India TV News
New Delhi: China is planning at least 20 large dams for the Tsangpo (Brahmaputra) and its tributaries within Tibet. If all go into operation, the river will never be the same again, warns Michael Buckley, a Canadian environmentalist who has done extensive research on the subject.
“China claims these dams will have no impact downstream, but the fact is that these dams are just the start of things, with bigger and bigger dams on the drawing-board, such as 800-MW Zhongyu Dam on a Yarlung Tsangpo tributary.” He added.
India has repeatedly expressed concern over the possible impact of damming the Brahmaputra, one of the strongest Himalayan rivers, in upstream areas in Tibet. China has routinely allayed the fears by saying its plans were restricted to run-off-the-river dams focused on generating electricity, which posed little danger
Buckley has also written a book “Meltdown in Tibet: China’s Reckless Destruction of Ecosystems from the Highlands of Tibet to the Deltas of Asia” in which he tries to focus on the darker side of China’s emergence as a global super power.

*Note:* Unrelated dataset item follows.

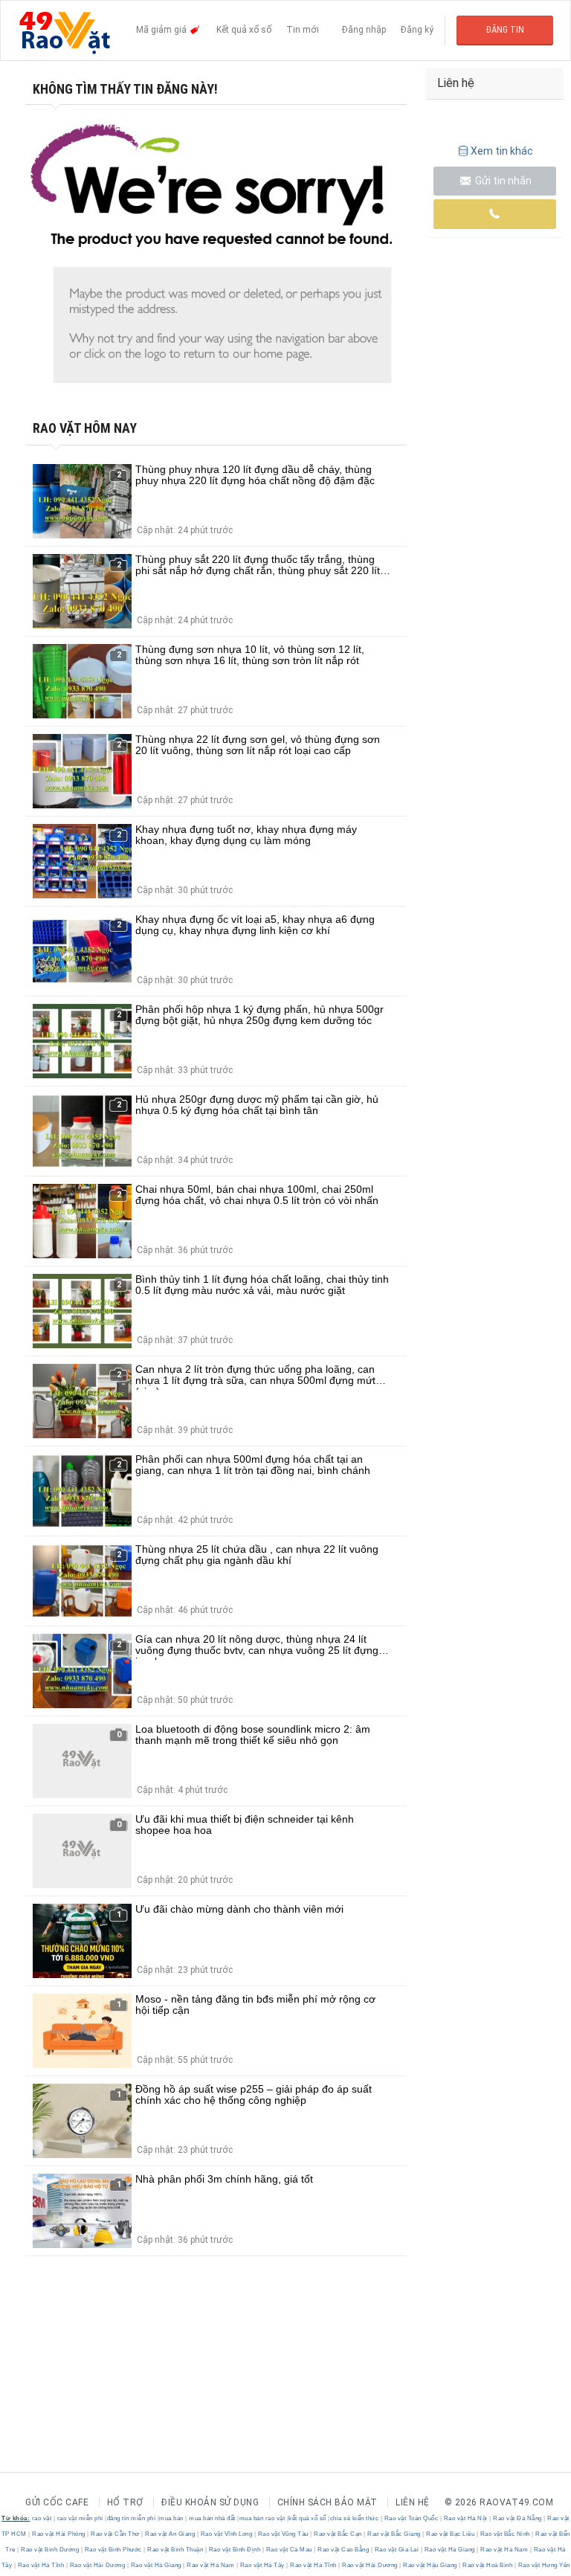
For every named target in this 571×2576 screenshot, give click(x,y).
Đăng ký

Chinese engineers are constructing a five-dam cascade on the mid-reaches of the Tsangpo (Brahmaputra). Zhangmu Dam, with a capacity of 540 MW, has already started operation. The dam lies 86 miles southeast of Lhasa. Construction is under way on the other dams in this cascade,” he said.
Environmentalists opposed to the project have asked why China wants to disrupt already fragile ecology in the Tibetan region which is in little need for additional electricity because of slow industrial growth.

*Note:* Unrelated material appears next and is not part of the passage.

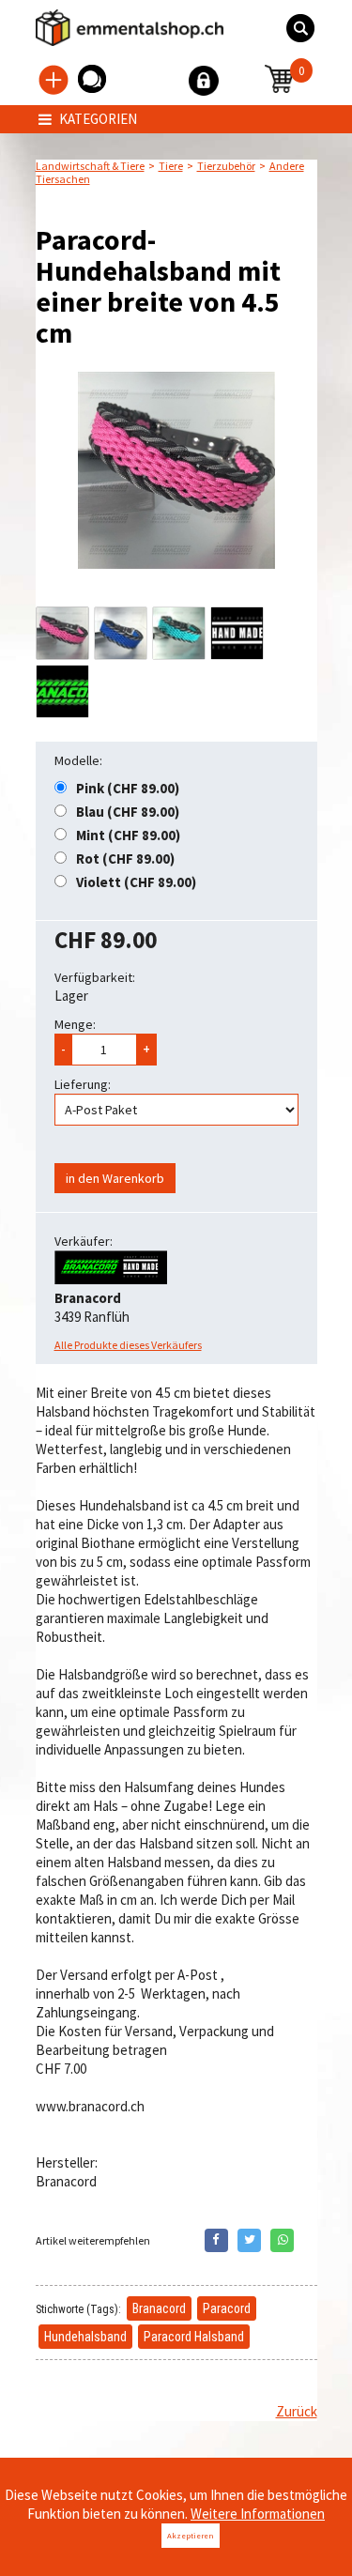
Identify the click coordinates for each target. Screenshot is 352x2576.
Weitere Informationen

Buckley also suggests that India needs to stand up to this travesty. “India needs to negotiate water-sharing rights with China (as India has done with Pakistan and with Bangladesh).”
India recently said it will commission extensive studies to study the impact of dam building and behavioral changes in the Brahmaputra. But experts ask if such delayed studies would be useful in the face of Chinese plans to build four more dams on the river.
The Great Bend (in Tibet) of the Brahmaputra from where the river begins its course towards India holds the greatest hydropower potential in the world, says Buckley, who has travelled extensively throughout Southeast Asia, and the Himalayan and Karakoram ranges and has made a documentary on major environmental issues in Tibet.
A huge dam at the Great Bend would devastate the river’s fragile ecosystem – destroying the magnificent biodiversity of the Assam and Himachal Pradesh region. This is much more than a question of water coursing into India: a huge dam would withhold the river’s sediment from the fertile floodplains of Assam and Arunachal Pradesh.